→ Task details: Please could you give again the lines from the one holding "You are a computer-use agent. 649x357 pixels." through the final line of the data below, exactly, with no other lines?

(Exercise data)

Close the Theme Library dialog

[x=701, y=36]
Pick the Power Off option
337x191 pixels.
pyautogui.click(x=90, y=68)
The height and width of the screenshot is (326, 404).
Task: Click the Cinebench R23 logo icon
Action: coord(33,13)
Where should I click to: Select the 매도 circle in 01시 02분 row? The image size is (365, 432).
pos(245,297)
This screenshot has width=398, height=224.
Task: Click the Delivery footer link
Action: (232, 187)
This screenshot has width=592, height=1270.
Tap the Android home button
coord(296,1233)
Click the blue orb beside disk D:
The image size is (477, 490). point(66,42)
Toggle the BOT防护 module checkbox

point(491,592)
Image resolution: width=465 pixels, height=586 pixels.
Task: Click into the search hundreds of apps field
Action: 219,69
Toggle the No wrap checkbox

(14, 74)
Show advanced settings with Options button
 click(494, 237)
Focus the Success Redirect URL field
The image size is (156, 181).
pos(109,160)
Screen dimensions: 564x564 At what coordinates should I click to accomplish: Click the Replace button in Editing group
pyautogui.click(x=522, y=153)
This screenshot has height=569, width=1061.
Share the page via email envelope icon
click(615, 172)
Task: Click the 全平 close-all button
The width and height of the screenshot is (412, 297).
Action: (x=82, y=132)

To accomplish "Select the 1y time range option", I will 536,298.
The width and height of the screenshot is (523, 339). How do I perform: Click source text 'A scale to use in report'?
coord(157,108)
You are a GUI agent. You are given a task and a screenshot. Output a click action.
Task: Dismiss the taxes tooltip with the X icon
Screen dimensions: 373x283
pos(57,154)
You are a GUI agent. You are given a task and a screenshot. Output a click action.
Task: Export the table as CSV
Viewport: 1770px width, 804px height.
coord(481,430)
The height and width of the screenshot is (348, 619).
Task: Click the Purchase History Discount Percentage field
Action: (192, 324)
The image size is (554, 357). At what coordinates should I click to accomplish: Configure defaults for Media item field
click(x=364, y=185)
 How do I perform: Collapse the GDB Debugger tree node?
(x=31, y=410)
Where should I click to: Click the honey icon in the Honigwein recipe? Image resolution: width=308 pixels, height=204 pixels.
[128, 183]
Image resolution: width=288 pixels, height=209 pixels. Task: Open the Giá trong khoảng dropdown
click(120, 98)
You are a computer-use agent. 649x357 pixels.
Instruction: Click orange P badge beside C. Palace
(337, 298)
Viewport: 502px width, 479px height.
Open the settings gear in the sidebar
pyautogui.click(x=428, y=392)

(End Exercise data)

→ Written reply:
You are a computer-use agent. 649x357 pixels.
Instruction: Click orange P badge beside C. Palace
(337, 298)
Viewport: 502px width, 479px height.
Open the settings gear in the sidebar
pyautogui.click(x=428, y=392)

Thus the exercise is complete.